=== Section Start ===

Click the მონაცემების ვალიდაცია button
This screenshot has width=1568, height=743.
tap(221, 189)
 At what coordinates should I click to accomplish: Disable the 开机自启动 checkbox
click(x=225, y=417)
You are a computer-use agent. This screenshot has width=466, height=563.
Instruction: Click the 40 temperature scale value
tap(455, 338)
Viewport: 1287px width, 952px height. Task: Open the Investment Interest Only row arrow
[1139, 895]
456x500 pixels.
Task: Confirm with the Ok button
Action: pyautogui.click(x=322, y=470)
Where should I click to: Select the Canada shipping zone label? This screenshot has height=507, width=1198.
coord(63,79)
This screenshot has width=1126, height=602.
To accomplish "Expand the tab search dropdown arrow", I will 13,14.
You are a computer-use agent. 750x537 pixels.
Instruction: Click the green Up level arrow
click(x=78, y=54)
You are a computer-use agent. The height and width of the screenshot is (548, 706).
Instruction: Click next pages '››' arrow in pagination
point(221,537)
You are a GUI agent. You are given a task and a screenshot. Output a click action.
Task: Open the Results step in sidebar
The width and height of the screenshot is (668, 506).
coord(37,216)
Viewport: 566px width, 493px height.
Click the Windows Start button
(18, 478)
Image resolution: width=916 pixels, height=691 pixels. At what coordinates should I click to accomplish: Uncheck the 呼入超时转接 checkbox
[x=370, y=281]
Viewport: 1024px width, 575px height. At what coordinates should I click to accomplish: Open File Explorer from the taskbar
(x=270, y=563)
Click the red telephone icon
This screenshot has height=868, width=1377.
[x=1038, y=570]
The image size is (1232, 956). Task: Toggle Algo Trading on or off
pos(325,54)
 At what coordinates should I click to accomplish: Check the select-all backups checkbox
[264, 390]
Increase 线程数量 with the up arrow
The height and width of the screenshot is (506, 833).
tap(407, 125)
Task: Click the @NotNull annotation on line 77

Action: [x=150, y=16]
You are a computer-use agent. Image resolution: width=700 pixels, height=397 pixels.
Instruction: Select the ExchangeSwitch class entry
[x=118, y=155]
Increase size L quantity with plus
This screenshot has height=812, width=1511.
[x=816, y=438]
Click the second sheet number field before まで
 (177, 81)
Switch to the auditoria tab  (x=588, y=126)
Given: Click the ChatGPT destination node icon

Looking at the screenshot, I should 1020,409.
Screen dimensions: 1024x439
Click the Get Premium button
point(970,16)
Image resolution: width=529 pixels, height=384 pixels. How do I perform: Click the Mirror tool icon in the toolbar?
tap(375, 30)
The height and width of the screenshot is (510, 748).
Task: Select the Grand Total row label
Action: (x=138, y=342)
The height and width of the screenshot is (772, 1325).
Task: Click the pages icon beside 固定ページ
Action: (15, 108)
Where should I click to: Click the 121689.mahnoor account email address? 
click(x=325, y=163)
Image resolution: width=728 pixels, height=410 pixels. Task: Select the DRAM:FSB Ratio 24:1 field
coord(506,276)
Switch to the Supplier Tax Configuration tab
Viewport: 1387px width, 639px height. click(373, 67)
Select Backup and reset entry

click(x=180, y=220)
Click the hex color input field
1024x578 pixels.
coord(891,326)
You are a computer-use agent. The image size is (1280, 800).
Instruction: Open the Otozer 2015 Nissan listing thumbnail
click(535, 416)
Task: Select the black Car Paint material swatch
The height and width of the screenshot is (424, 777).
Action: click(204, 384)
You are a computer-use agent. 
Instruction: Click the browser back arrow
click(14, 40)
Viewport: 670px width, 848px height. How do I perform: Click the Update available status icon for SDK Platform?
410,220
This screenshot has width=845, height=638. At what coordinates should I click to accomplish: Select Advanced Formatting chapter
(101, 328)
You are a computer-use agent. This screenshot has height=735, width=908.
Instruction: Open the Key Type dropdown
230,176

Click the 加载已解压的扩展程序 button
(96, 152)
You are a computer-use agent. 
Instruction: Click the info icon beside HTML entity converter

=== Section End ===

» What this task involves: Every line above holding the string "agent" should be listed.

» Answer to this problem:
You are a computer-use agent. This screenshot has width=466, height=563.
You are a computer-use agent. 750x537 pixels.
You are a computer-use agent. The height and width of the screenshot is (548, 706).
You are a GUI agent. You are given a task and a screenshot. Output a click action.
You are a computer-use agent. Image resolution: width=700 pixels, height=397 pixels.
You are a computer-use agent. The image size is (1280, 800).
You are a computer-use agent. 
You are a computer-use agent. This screenshot has height=735, width=908.
You are a computer-use agent. 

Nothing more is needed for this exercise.